As a young child in the late 1950s I was aware of the hit recordings by the honky-tonk pianist Winifred Atwell, who sold more than 30 million records. She was the first black person to have a No 1 hit record in the UK singles charts, the first artist to have three consecutive million-selling hits, and to this day is the only female instrumentalist ever to have topped the UK charts.
And she was also a pharmacist.
Una Winifred Atwell was born in Trinidad in 1914, the daughter of a community pharmacist. She began learning the piano at the age of four and gave classical recitals when she was just six. But, despite her musical talent, her father expected her to join the family business and so she followed his example and trained as a pharmacist.
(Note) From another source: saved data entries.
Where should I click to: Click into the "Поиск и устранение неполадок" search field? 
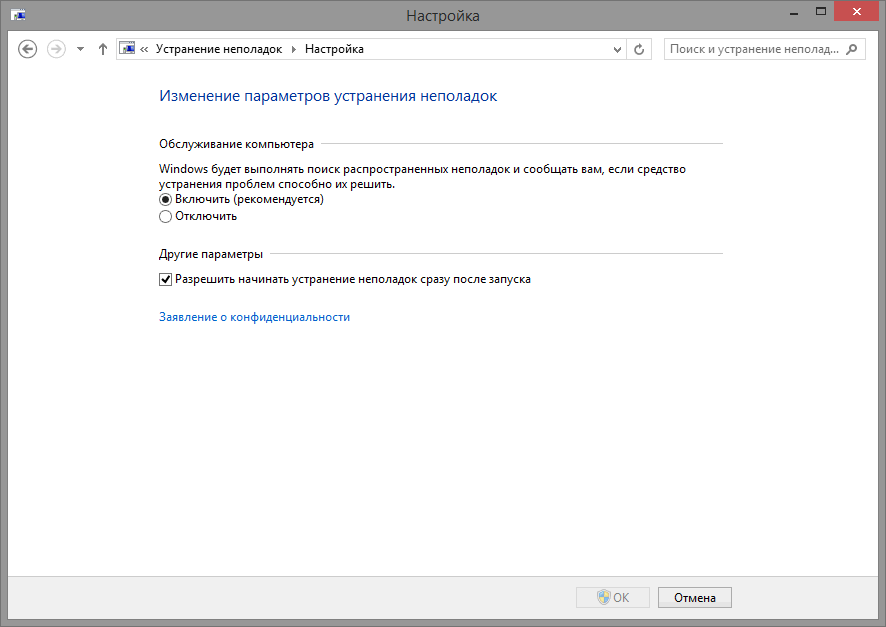(x=754, y=49)
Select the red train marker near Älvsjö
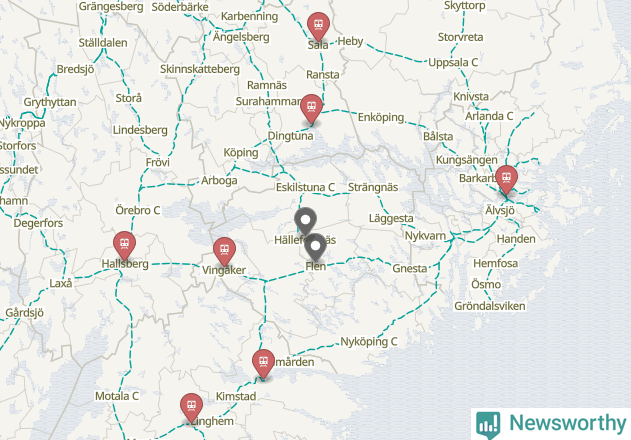Image resolution: width=631 pixels, height=440 pixels. point(506,180)
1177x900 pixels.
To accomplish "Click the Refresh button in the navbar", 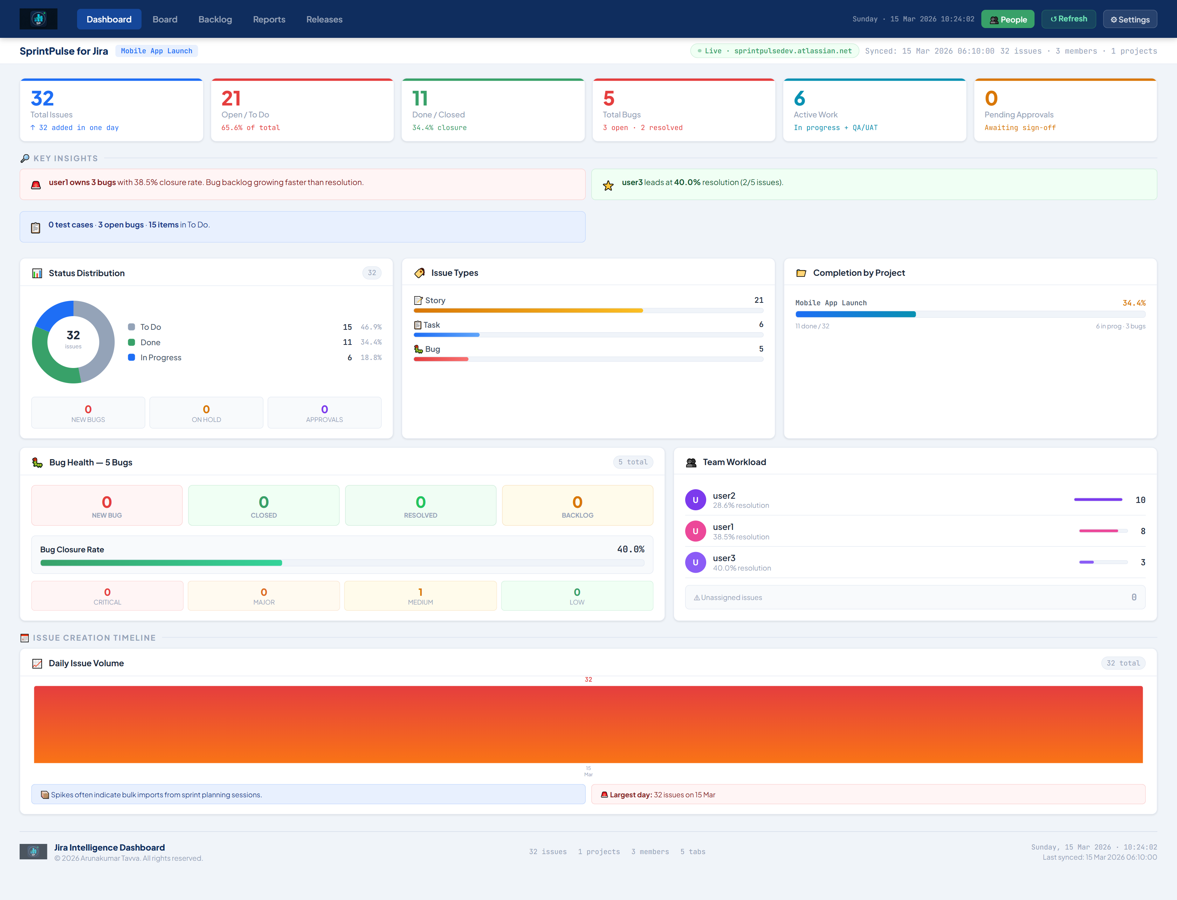I will (1068, 18).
While working in her father’s pharmacy, Winifred carried on playing the piano and became a popular local entertainer. Among the venues at which she performed was the servicemen’s club at a US Air Force base, where she was introduced to musical styles popular in the US. To entertain the airmen she wrote her own ragtime and boogie-woogie pieces.
Eventually she quit pharmacy for a career in music. With her family’s support, she left Trinidad for piano studies first in New York and then, from 1946, at London’s Royal Academy of Music, where she became the first female pianist to be awarded the highest grade for musicianship.
To support her classical music studies she played honky-tonk piano in London clubs and theatres. In 1948 she had a lucky break when at a charity show she stood in for a theatre star who had been taken ill. Her performance attracted the attention of a music entrepreneur who put her on a long-term recording contract.
One of her early recordings, “Black and white rag”, was to become her signature tune, even though it was originally issued only as the B-side of her fiendishly complex “Cross hands boogie” in 1951. It regained popularity in the 1970s when it was adopted as the theme tune for the BBC2 snooker programme Pot Black.
Between 1952 and 1959, a dozen Atwell recordings reached the Top 10. Her first No 1 hit was “Let’s have another party” in 1954. But she never gave up on classical music, and in the same year she reached No 9 in the charts with a recording of the famous Andante cantabile in D flat major (Variation 18) from Rachmaninov’s “Rhapsody on a theme of Paganini”. You can listen to this and other Atwell recordings on YouTube.
Atwell played at three Royal Variety Performances, including the first one in 1952, and she was also invited to perform at private parties for the royal family at Buckingham Palace. She became popular in Australia, where she toured many times before eventually settling there in the 1970s. She died in Sydney in 1983.